Lis pendens refers to a suit pending, or a written notice that a lawsuit has been filed which concerns the title to real property or some interest in that real property. The notice is filed with the clerk of the court and is then recorded in public records. This gives notice to the defendant who owns the property that there is a claim against it and also informs the general public (particularly anyone interested in buying or financing the property) that there is a potential claim against the property.
In Jallali, the homeowner appealed a non-final order denying her motion to vacate the final judgment of foreclosure obtained by a homeowners’ association. Jallai claimed that the trial court lacked subject matter jurisdiction because the association’s foreclosure proceeding was filed after the bank’s separate mortgage foreclosure was pending against the same property.
In May 2007, the bank filed a foreclosure action against Jallali and recorded its notice of lis pendens against her property. The association was named as a defendant, and the bank’s successor-in-interest obtained a final judgment of foreclosure in 2014. However, in 2011, while the above action was pending, the association recorded a claim of lien, and, in 2012, foreclosed against the same property. Subsequently in 2015, Jallali moved to vacate the association’s 2012 final judgment of foreclosure based on the ruling in U.S. Bank National Association v. Quadomain Condominium Association, 103 So. 3d 977 (Fla. 4th DCA 2012), and Section 48.23, Florida Statutes (2015).

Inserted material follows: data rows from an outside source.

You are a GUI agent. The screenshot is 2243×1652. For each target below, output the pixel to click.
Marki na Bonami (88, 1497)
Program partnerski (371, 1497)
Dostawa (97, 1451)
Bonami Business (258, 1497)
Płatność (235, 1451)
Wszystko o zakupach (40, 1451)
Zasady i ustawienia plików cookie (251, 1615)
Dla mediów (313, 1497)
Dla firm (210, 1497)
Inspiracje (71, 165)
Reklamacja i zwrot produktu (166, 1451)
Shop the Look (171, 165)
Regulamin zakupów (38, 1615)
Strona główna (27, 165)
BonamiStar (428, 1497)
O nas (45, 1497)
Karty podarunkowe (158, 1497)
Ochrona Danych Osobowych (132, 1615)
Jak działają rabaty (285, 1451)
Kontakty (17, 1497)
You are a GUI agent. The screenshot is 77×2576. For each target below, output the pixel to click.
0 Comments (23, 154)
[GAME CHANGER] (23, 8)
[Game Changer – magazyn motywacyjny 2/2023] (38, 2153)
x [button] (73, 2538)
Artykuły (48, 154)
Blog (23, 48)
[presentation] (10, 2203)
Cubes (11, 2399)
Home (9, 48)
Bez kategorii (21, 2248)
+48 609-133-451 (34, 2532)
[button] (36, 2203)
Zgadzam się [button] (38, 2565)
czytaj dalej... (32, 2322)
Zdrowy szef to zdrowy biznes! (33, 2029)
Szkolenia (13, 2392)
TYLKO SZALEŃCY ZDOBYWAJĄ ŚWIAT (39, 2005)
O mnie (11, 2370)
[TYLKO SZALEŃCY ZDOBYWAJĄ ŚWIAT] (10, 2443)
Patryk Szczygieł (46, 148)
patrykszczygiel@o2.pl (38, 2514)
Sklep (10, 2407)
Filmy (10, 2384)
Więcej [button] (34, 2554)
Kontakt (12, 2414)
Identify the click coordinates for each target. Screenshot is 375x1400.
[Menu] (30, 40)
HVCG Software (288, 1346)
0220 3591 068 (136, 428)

In Quadomain, the holder of a first mortgage (bank) on a condominium filed a foreclosure action, recorded a notice of lis pendens, and obtained a final judgment. Thereafter, the condominium association recorded a claim of lien for unpaid fees, filed a foreclosure action, obtained a default judgment, and the property was sold. The bank moved to vacate, arguing the association’s foreclosure was barred because it was filed after the bank had filed its lis pendens. The trial court denied the motion, and the bank appealed.
The issue on appeal was whether the bank’s lis pendens divested the trial court of jurisdiction to adjudicate the association’s lien. The Quadomain Court concluded that:
…the only way to enforce a property interest that is unrecorded at the time of lis pendens is recorded is by timely intervening in the suit creating the lis pendens—all other actions are barred…Therefore, the court presiding over the action which created the lis pendens has exclusive jurisdiction to adjucate any encumbrance or interest in the subject property from the date the lis pendens is recorded to the date it enters final judgment.
Following this reasoning, the Jallali Court ruled:
In the present case, when the mortgagee filed its foreclosure action and recorded its notice of lis pendens in May 2007, the association had not yet recorded a notice of lis pendens with regard to its 2011 lien and 2012 foreclosure action……Accordingly, based on section 48.23, Florida Statutes (2015), Quadomain, and the cases cited therein, we conclude that the final foreclosure judgment which the association obtained in the 2012 case was void because the trial court lacked jurisdiction at that time. Exclusive jurisdiction to foreclose on Jallali’s property was in the circuit court conducting the mortgagee’s foreclosure action in the 2007 case. Accordingly, we reverse the order denying Jallali’s motion to vacate final judgment of foreclosure.
In the past several years, community associations have filed separate lien foreclosure actions despite the existence of a pending mortgage foreclosure on the same property. The rationale was that the community association could complete its foreclosure quicker than the bank, and, then, rent the property while the mortgage foreclosure was pending – often associations were able to rent the property for many years. Unfortunately, based on the rulings in Quadomain and Jallali, this strategy may be coming to an end.